Es uno de los últimos refugios del casi desaparecido bosque seco tropical del Pacífico centroamericano (se caracteriza porque sus árboles pierden las hojas durante la temporada seca).
Desde sus senderos y miradores se puede observar los diferentes estratos de este hermoso bosque, escuchar el canto de las distintas aves que habitan el parque y disfrutar de una vista panorámica de la ciudad.

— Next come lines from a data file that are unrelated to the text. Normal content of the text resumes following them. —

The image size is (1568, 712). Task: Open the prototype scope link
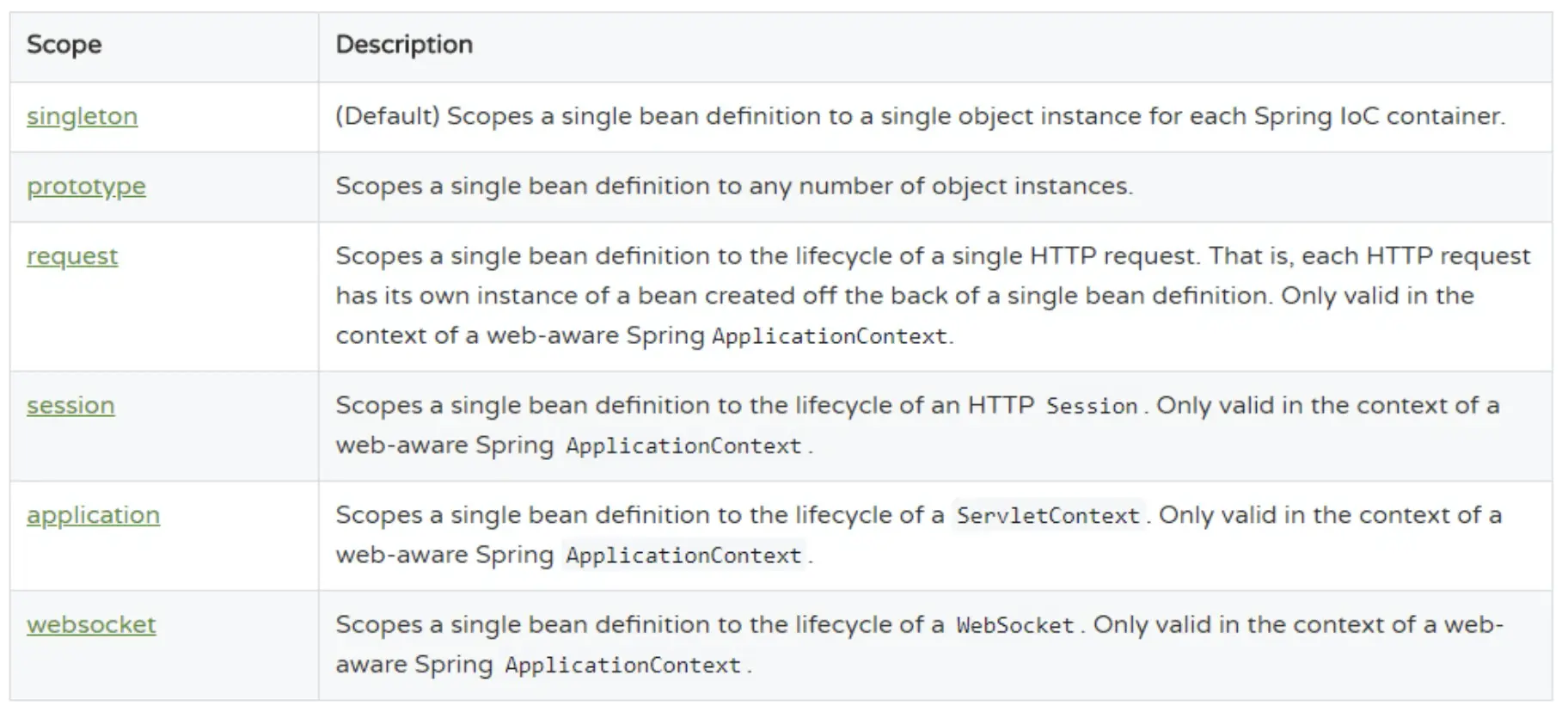86,187
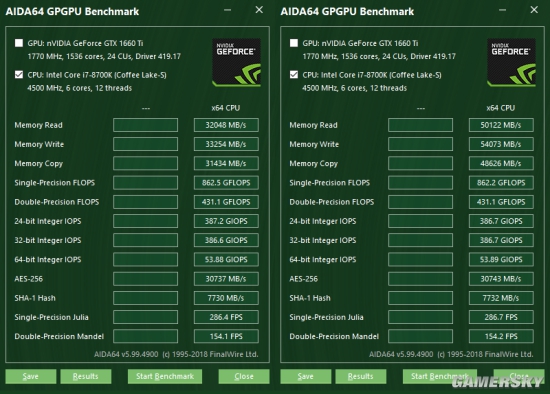Close the right AIDA64 GPGPU window
The width and height of the screenshot is (550, 394).
pos(534,10)
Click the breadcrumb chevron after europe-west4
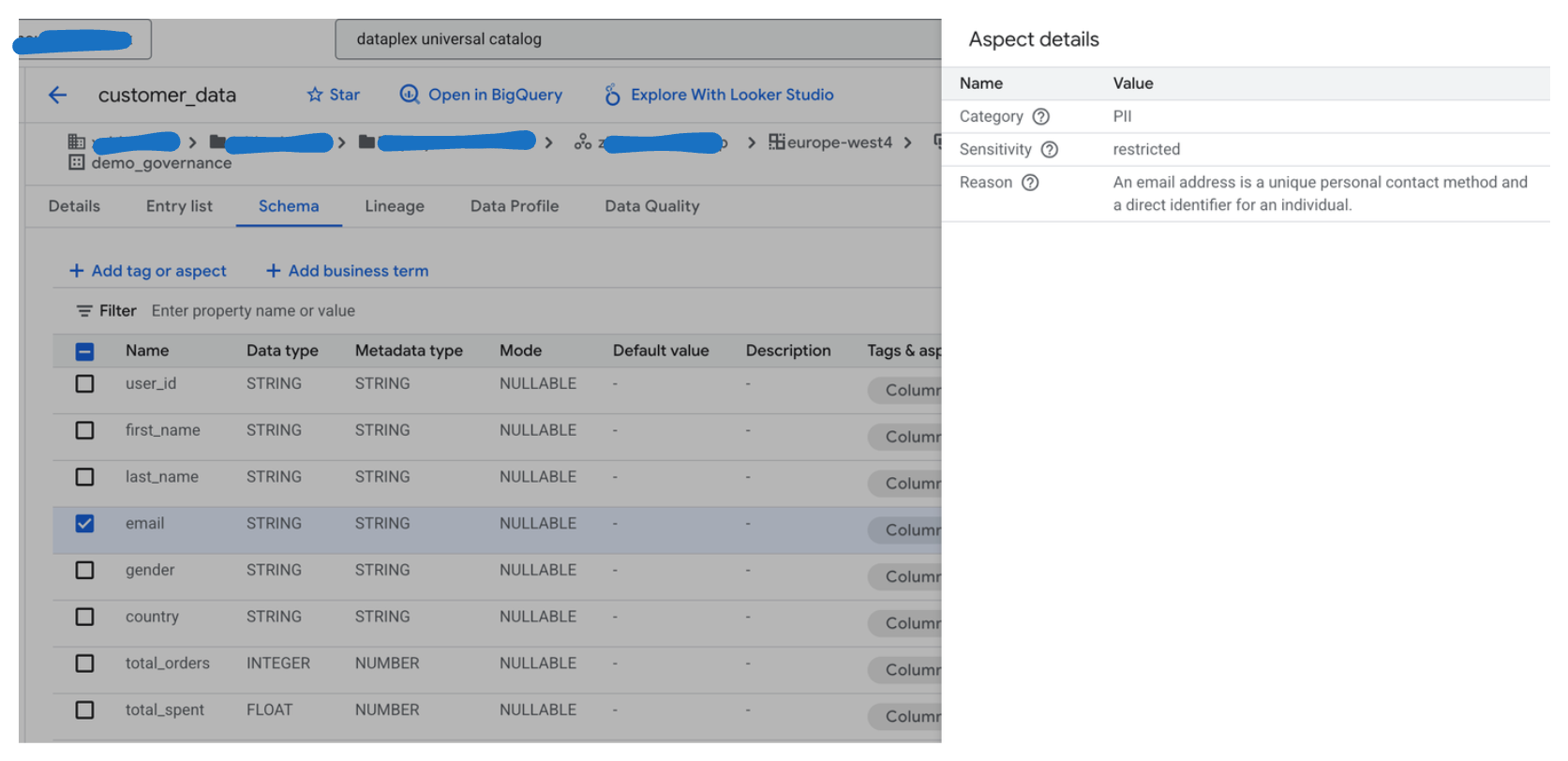This screenshot has height=761, width=1568. pos(907,142)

El cerro Ancón es otro importante ícono de la naturaleza en la ciudad de Panamá, que además es un símbolo de la lucha nacionalista de los panameños por la recuperación de la antigua Zona del Canal. Ascender por el acceso peatonal hasta la cima, a 199 metros de altura, ofrece una grata experiencia por el bosque y la fauna silvestre que lo habita y que lo convierten en un oasis en medio del tráfico vehicular.
En el bosque secundario regenerado del cerro pueden encontrarse más de 260 especies de flora y 70 de fauna.

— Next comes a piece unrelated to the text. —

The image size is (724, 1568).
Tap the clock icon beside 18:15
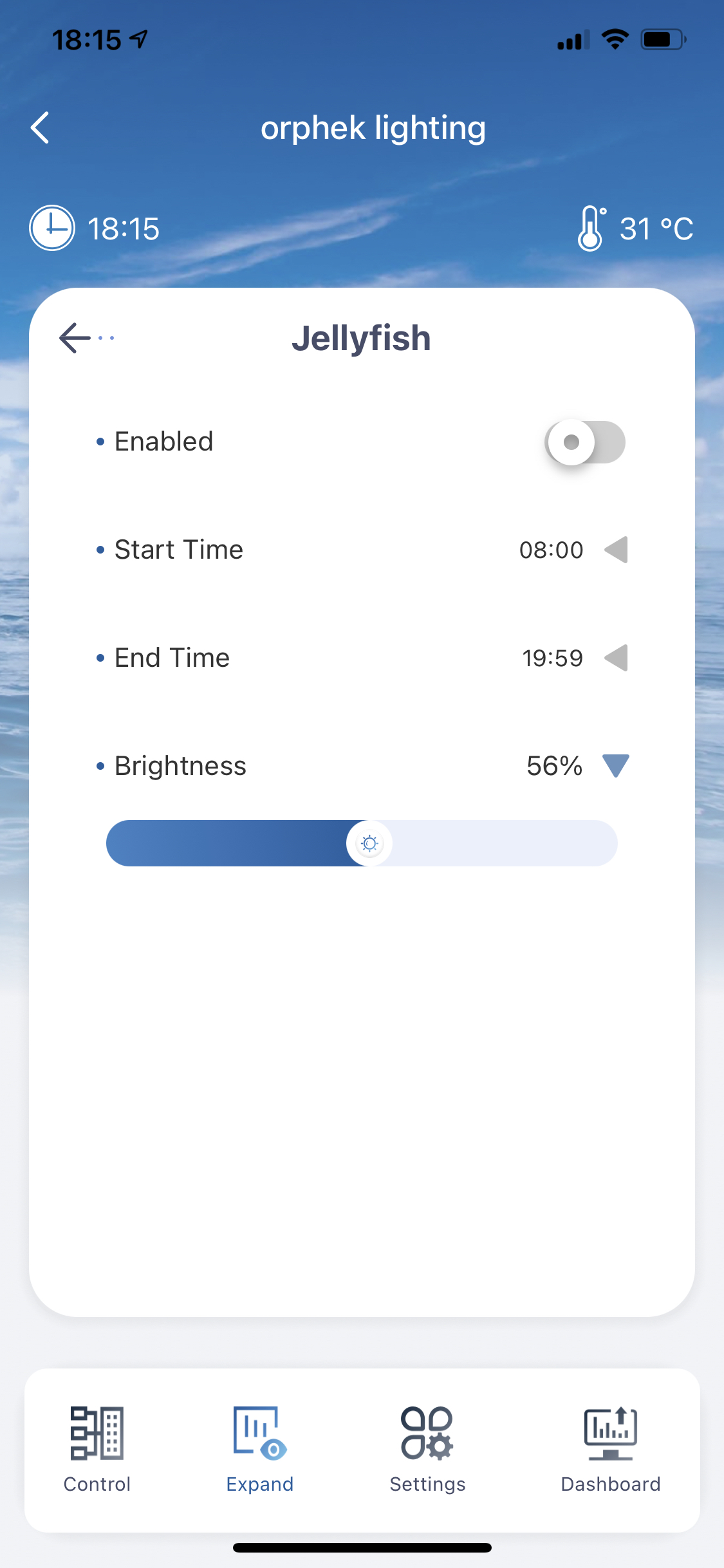pyautogui.click(x=52, y=228)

Y ya arriba, se puede aprovechar para disfrutar de una de las mejores vistas de Panamá, que brinda un pantallazo de los distintos aspectos que componen el paisaje urbano: el contraste entre el casco antiguo y la ciudad moderna, el puerto en la desembocadura del Canal de Panamá y los populosos barrios del centro.
Estos pulmones verdes son valiosos para los ciudadanos panameños, ya que mantienen el equilibrio entre medio natural y hábitat urbano.
Y esto es beneficioso porque nos ayudan a prevenir la contaminación y propician un ambiente sano y un clima más agradable dentro de la capital, ayudando a mejorar nuestra calidad de vida.
Y es por eso que vale la pena mencionar también al Parque Recreativo y Cultural Omar, pues sus más de 50 hectáreas de extensión constituyen un gran espacio de esparcimiento para la región urbana, además de ser el hogar de diversos animales y plantas.
Afortunadamente, la riqueza del vasto patrimonio natural panameño no se circunscribe a la ciudad.
Recordemos que Panamá es uno de los países con mayor cantidad de especies de aves en América y, por ende, uno de los sitios más privilegiados del mundo para el avistamiento de aves.
Y tampoco olvidemos que el Parque Nacional Coiba, declarado Patrimonio de la Humanidad por la Unesco en el año 2005, es uno de los santuarios de vida marina más extensos y relevantes del planeta.
Por esto y muchas cosas más, los panameños debemos sentirnos muy orgullosos del patrimonio natural y la abundante biodiversidad que tiene nuestro país.
Y frente a los peligros que se ciernen sobre el medio ambiente en Panamá y el mundo, también debemos comprometernos a proteger esta riqueza natural que nos distingue a nivel mundial.